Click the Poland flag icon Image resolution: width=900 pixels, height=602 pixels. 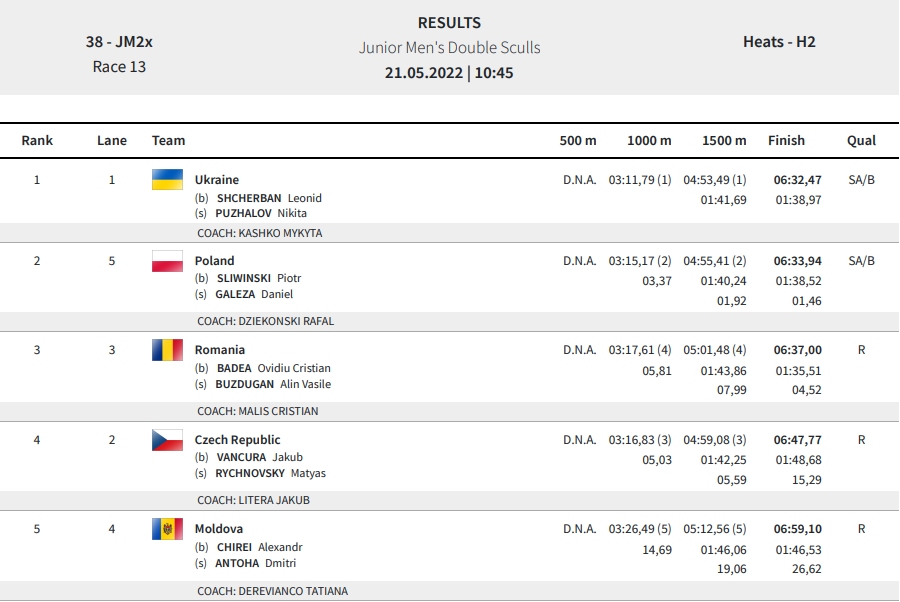[167, 261]
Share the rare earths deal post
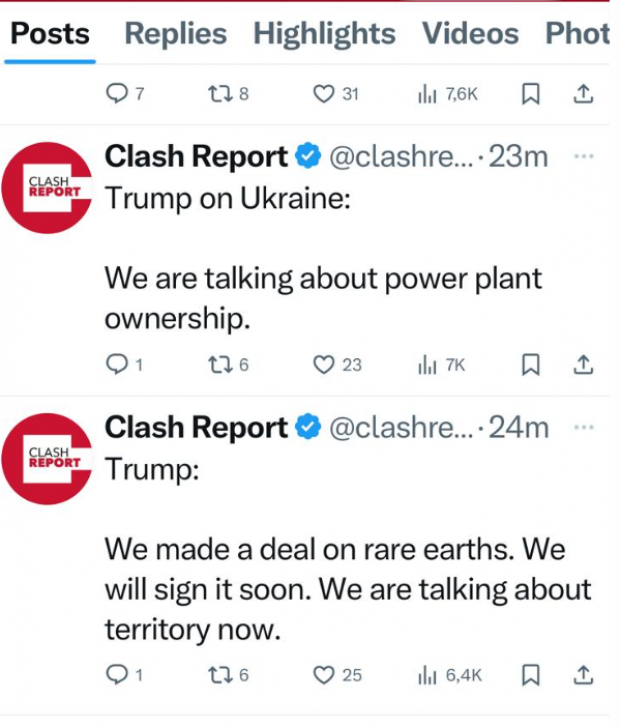The width and height of the screenshot is (620, 728). [x=585, y=675]
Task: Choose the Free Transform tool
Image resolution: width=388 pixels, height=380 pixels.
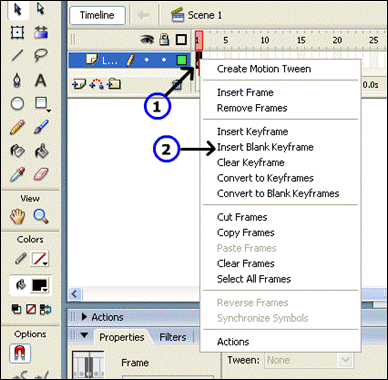Action: (17, 32)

┄┄┄┄┄┄┄┄┄┄┄┄┄┄┄┄┄┄┄┄

* **Instructions for the task**:
The lines from the one containing "Share the rare earths deal post" up to and including the last line of the material above are to be given again exactly; any pictures are dropped.

* **Your solution**:
Share the rare earths deal post
The width and height of the screenshot is (620, 728). [x=585, y=675]
Task: Choose the Free Transform tool
Image resolution: width=388 pixels, height=380 pixels.
Action: (17, 32)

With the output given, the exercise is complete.